* [TEXT PROVIDED]

+ + + + + + +

Monday, June 06, 2005

Design By DNA

Check out Spencer Reiss' cool interview with NYU chemist Ned Seeman from the lastest issue of Technology Review magazine. Seeman believes, as I do, that DNA molecules could be a perfectc assembly platform for the smallest and most powerful computing devices ever built.

How do you build things out of DNA?
We don't. DNA is just a way of organizing materials on a molecular level. It's scaffolding. For instance, carbon nanotubes--how are you going to organize them into a circuit? DNA gives you a way to arrange them into something useful. Because it has a very precise structure, and because you can control how other molecules associate with it, it's just punching a sequence into a machine. And because DNA self-assembles, if there are things attached to it--micro metallic particles or carbon nanotubes--those will self-assemble along with it.

DNA's a linear molecule. Why doesn't everything you make wind up being linear?
We use a synthetic form, which we program to give us branch points. Think of the double helix as two lanes of a highway; branched DNA corresponds to intersections. You can make molecules of pretty much any shape or size you want.

What kinds of things have you made?
Lots of crystals. The earliest complex device was something that changed its shape in a controlled fashion when you added a chemical. Last summer, we did a little walker that moved across a DNA "sidewalk." Each foot was tied down by a strand of DNA. We would rip off that strand, and then the foot was free to wander around, and then we'd put in another strand to tie it down and make the next step.

How does computing come in?
As things in the computer world keep getting smaller, they're reaching the point where top-down approaches--trying to make big things smaller--are hitting the wall. What we're doing is building from the bottom up--taking little things and make them bigger. And DNA lets you do true 3-D integration. There are issues of cooling and power loss that have to be addressed, but the point is that what we're doing is inherently three dimensional, which at the nano level is pretty amazing.

So is nanomanufacturing imminent?
We are probably not going to be using this approach to knit customized sweaters. DNA is expensive stuff; for now, at least, you wouldn't want to use it for large-scale anything. But
3-D configurations of atoms, or molecules, or nanoparticles--that has to have value, in terms of making things no one has been able to make before.

What about nanotech's skeptics?
Everything we're talking about is doable. Is it doable on a scale that's going to be worthwhile? No one knows. In 25 years we've taken something that was in my imagination to the point where we can take out patents and where there are now whole conferences devoted to the topic.

+ + + + + + +

* [SUPPLIED RECORDS]

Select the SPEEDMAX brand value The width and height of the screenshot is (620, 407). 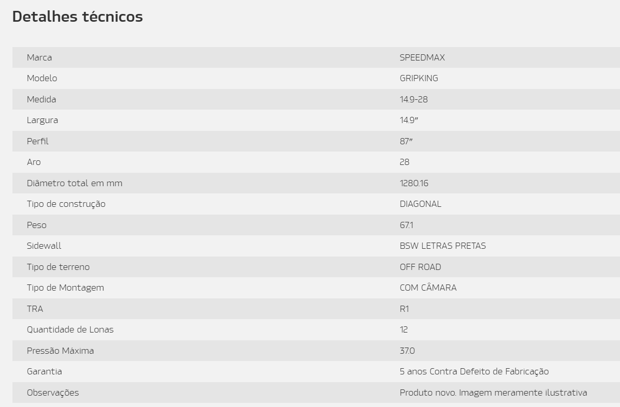click(x=422, y=57)
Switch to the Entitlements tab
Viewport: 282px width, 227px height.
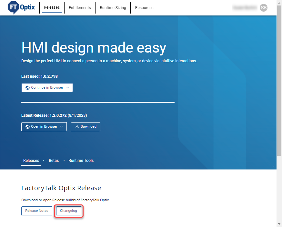(80, 7)
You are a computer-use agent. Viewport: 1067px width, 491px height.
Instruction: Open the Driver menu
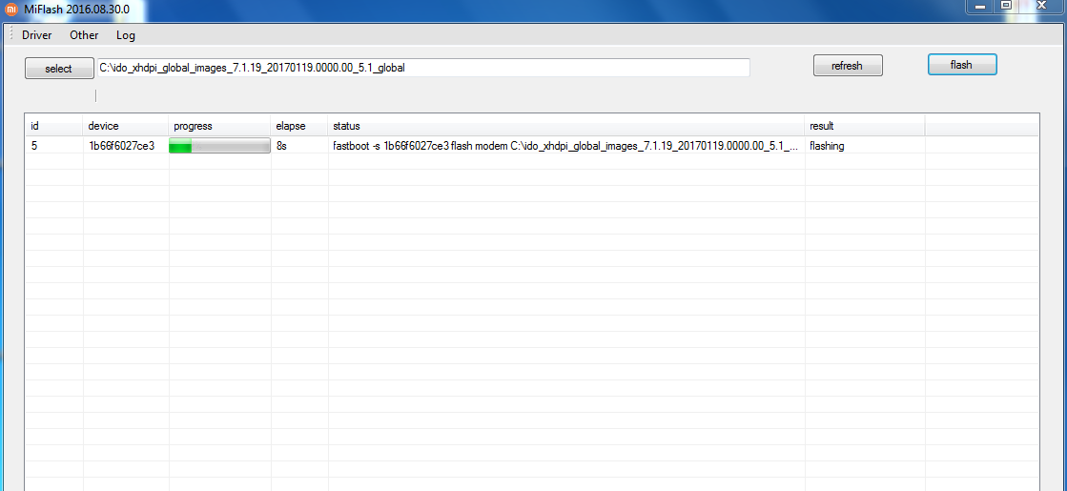tap(36, 35)
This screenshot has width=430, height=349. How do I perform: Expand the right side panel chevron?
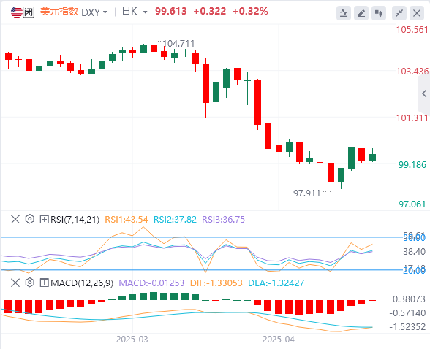[x=424, y=93]
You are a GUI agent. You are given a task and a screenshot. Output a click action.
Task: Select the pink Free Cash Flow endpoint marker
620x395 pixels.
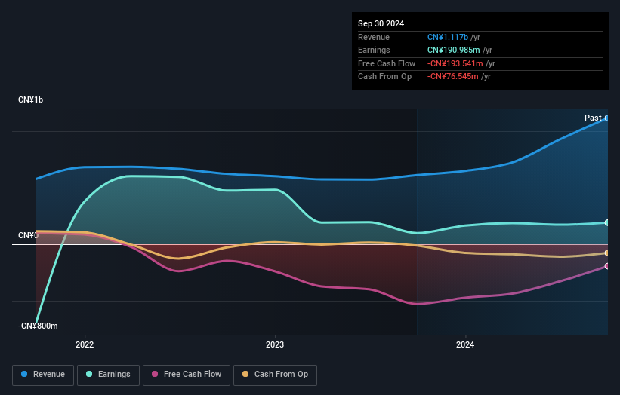(607, 266)
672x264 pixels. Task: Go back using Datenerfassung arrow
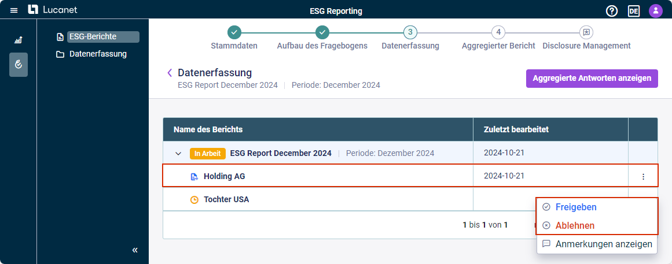(170, 73)
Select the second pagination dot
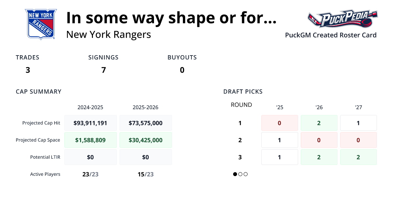 (x=240, y=174)
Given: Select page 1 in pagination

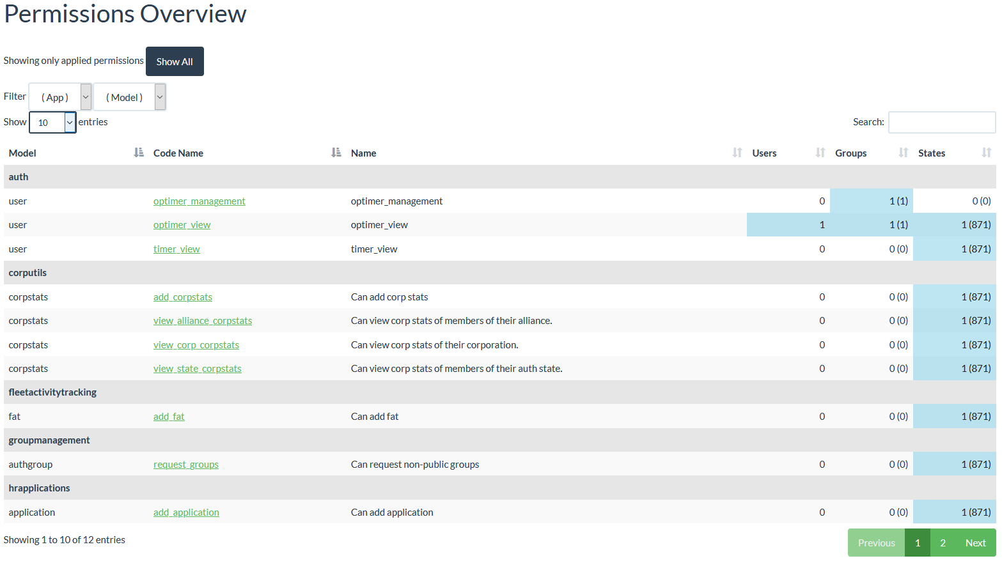Looking at the screenshot, I should click(x=918, y=543).
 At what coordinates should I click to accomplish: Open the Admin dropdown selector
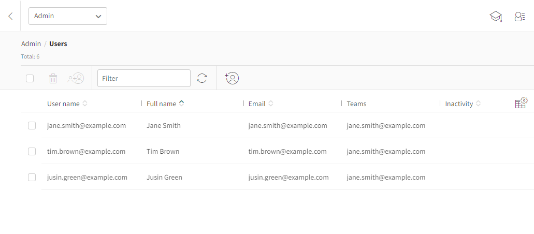tap(68, 16)
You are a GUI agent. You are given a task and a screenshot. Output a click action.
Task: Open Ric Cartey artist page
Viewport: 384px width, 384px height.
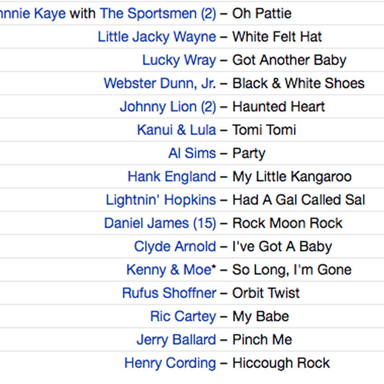click(x=183, y=316)
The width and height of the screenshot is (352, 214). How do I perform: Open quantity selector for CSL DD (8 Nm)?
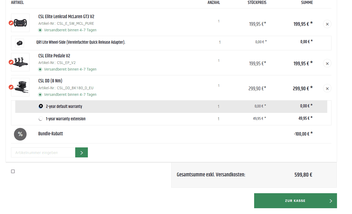tap(219, 86)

+ + + + + + +

* [APPLY WHAT YOU READ]
a) In the Design By DNA post, copy everything from "So is nanomanufacturing" down to "to make before." word for word.
b) In the Design By DNA post, what held each foot of the walker in place?

* [RESPONSES BY TASK]
a)
So is nanomanufacturing imminent?
We are probably not going to be using this approach to knit customized sweaters. DNA is expensive stuff; for now, at least, you wouldn't want to use it for large-scale anything. But
3-D configurations of atoms, or molecules, or nanoparticles--that has to have value, in terms of making things no one has been able to make before.

b) A strand of DNA.